• Your objective
Everything from the line containing "Given: Select 我的模板 in the sidebar" to the last line of the material below must be retyped exactly, both ends included; skip the pictures.

• The data

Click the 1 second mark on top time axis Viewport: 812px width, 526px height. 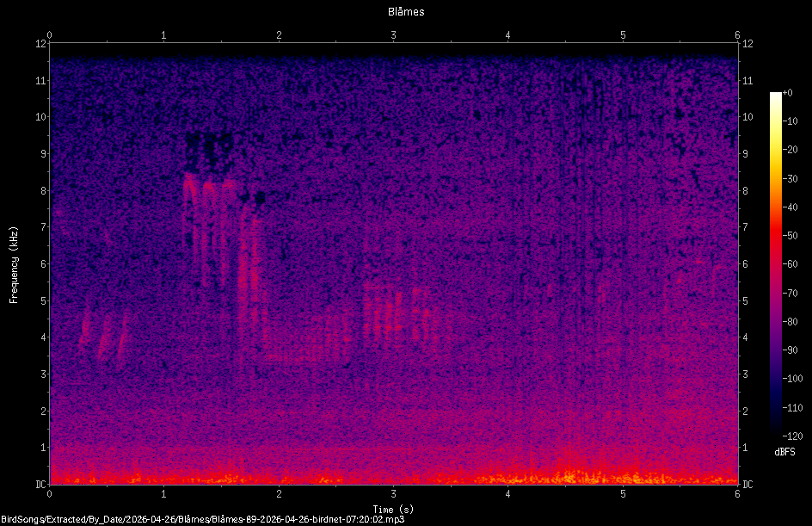tap(163, 35)
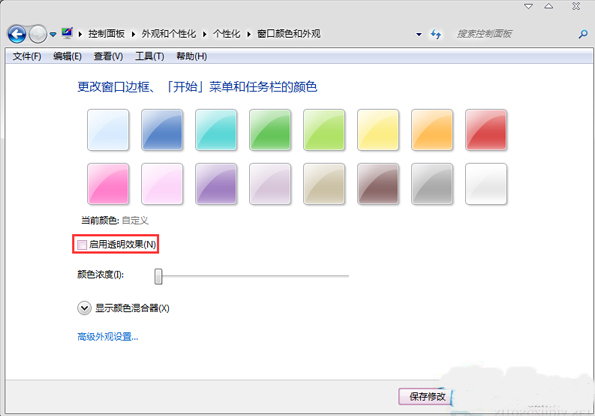Select the hot pink color swatch
Viewport: 595px width, 416px height.
click(x=108, y=184)
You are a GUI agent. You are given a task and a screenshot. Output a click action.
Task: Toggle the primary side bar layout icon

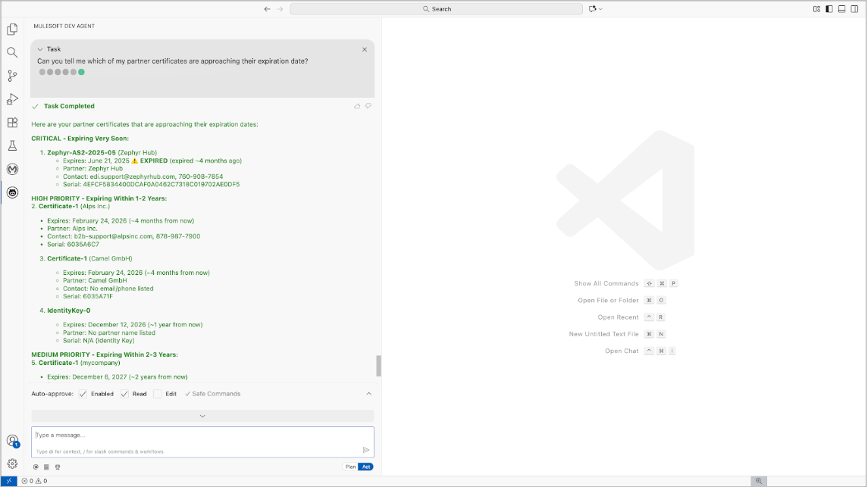coord(829,9)
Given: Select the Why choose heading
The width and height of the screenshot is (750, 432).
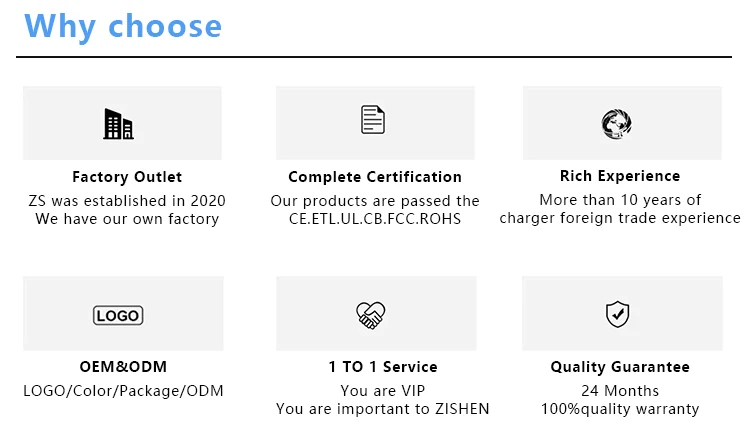Looking at the screenshot, I should coord(123,26).
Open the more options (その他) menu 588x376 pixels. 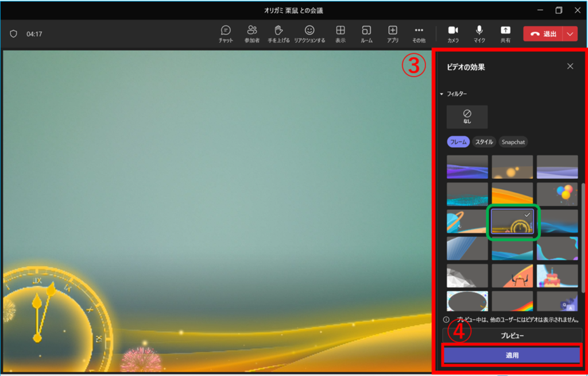pos(419,33)
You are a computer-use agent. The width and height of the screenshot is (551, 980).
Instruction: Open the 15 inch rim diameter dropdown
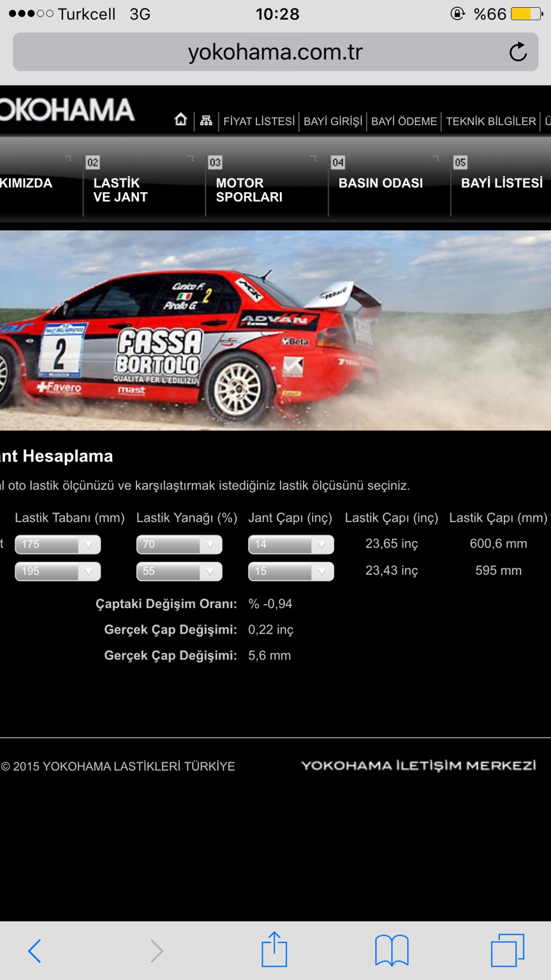pos(291,571)
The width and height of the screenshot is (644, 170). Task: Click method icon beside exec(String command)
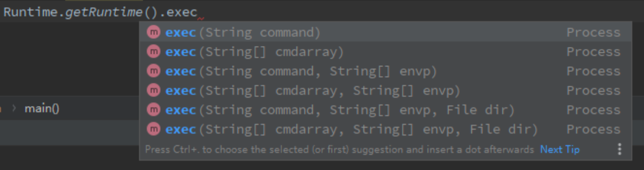click(x=153, y=32)
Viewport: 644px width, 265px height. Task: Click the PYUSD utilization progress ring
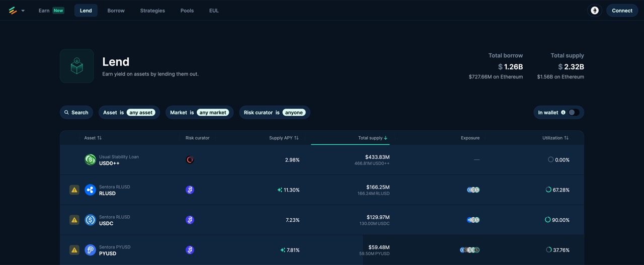548,250
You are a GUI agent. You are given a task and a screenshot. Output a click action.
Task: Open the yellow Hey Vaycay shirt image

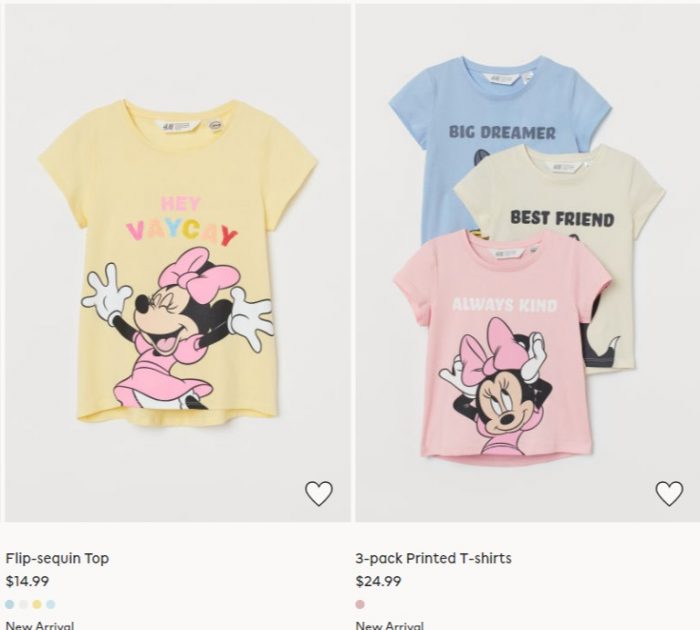(x=178, y=263)
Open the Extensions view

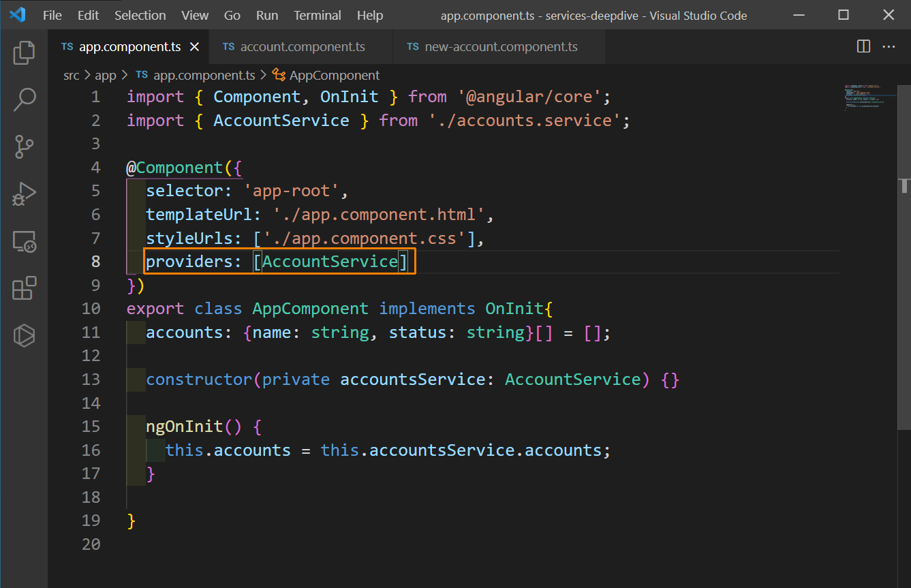[24, 288]
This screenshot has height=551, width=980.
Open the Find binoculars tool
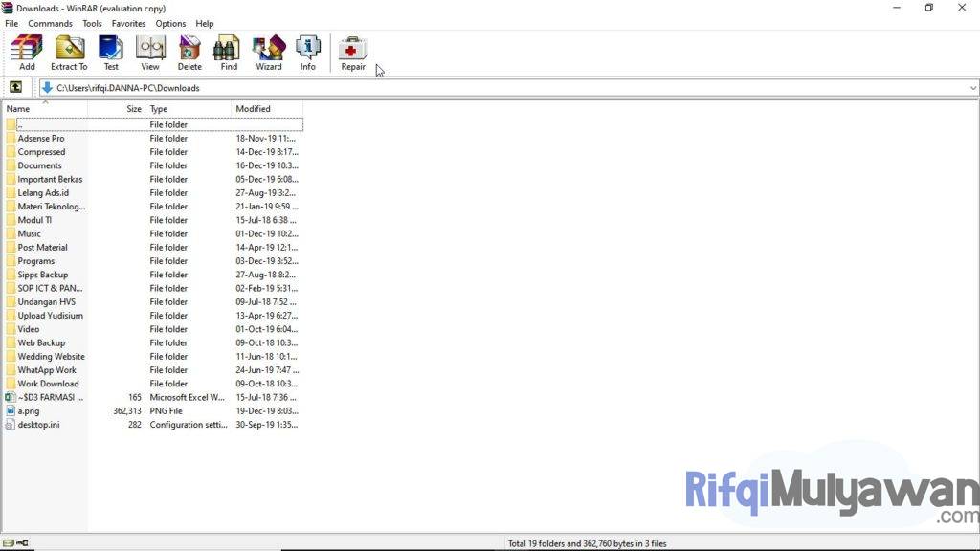tap(229, 53)
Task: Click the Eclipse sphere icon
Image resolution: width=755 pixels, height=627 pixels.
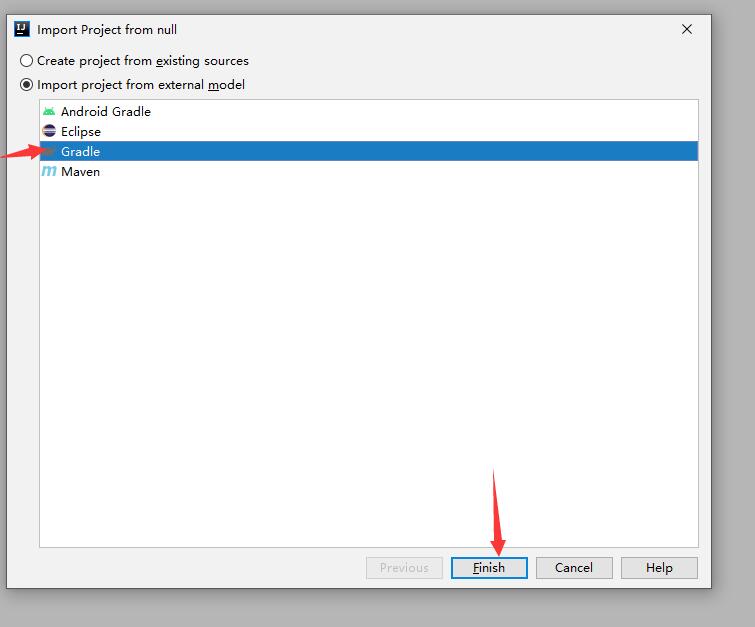Action: tap(49, 131)
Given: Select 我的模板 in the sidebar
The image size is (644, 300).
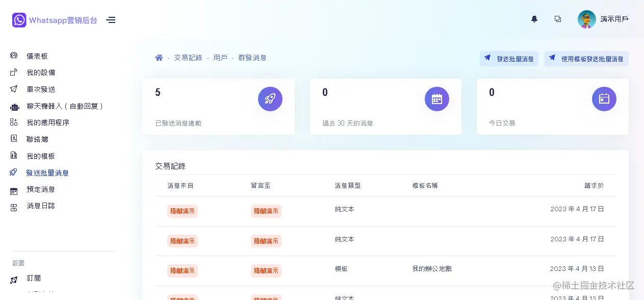Looking at the screenshot, I should 41,156.
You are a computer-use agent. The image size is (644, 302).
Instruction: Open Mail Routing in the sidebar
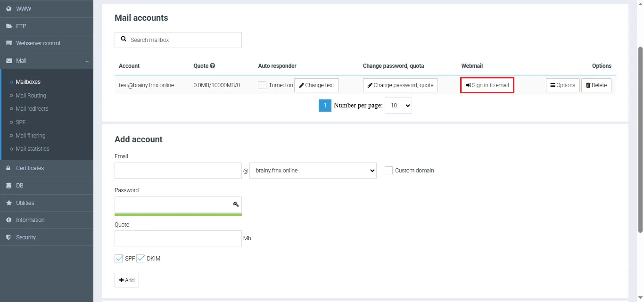(31, 96)
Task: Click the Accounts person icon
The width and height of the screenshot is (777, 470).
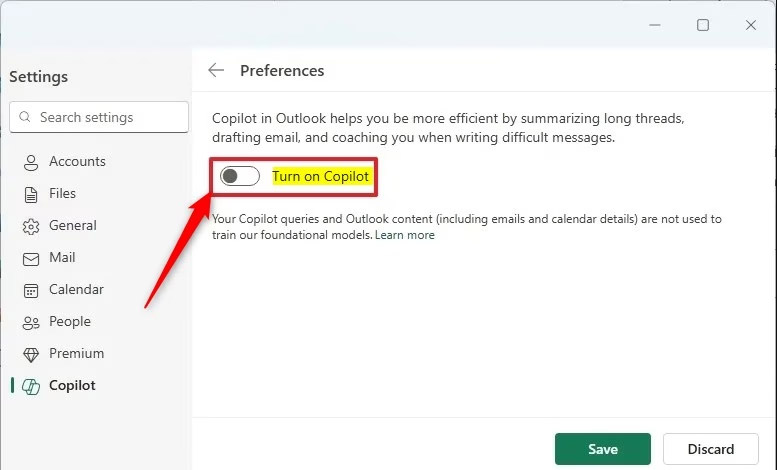Action: (31, 162)
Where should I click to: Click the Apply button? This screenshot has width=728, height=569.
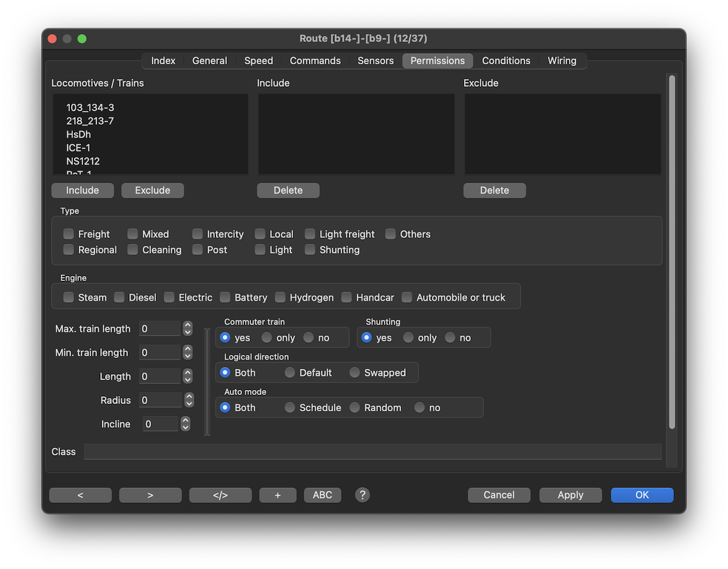point(570,495)
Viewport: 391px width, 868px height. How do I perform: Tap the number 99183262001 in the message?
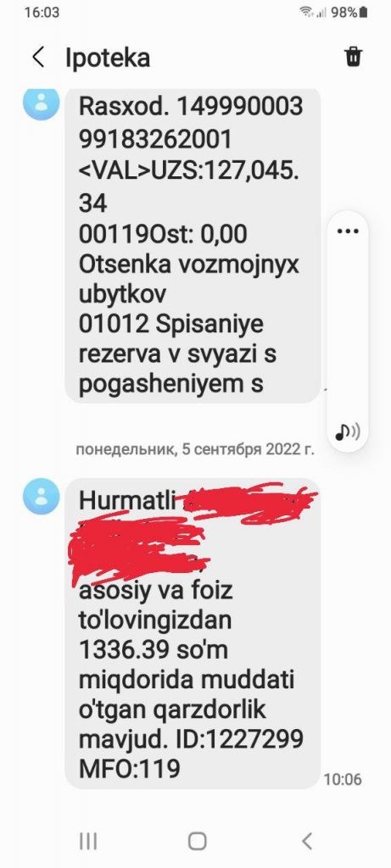(x=155, y=140)
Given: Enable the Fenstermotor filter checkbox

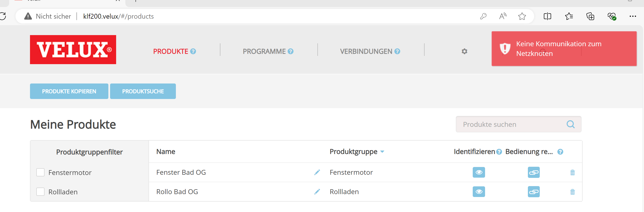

• Problem solution
Given: Select 我的模板 in the sidebar
The image size is (644, 300).
Looking at the screenshot, I should 41,156.
You are a computer-use agent. The image size is (644, 302).
Instruction: Open Mail Routing in the sidebar
(31, 96)
Task: Click the Accounts person icon
The width and height of the screenshot is (777, 470).
Action: (31, 162)
Where should I click to: Click the Apply button? This screenshot has width=728, height=569.
point(570,495)
Viewport: 391px width, 868px height. How do I perform: Tap the number 99183262001 in the message?
(x=155, y=140)
Given: Enable the Fenstermotor filter checkbox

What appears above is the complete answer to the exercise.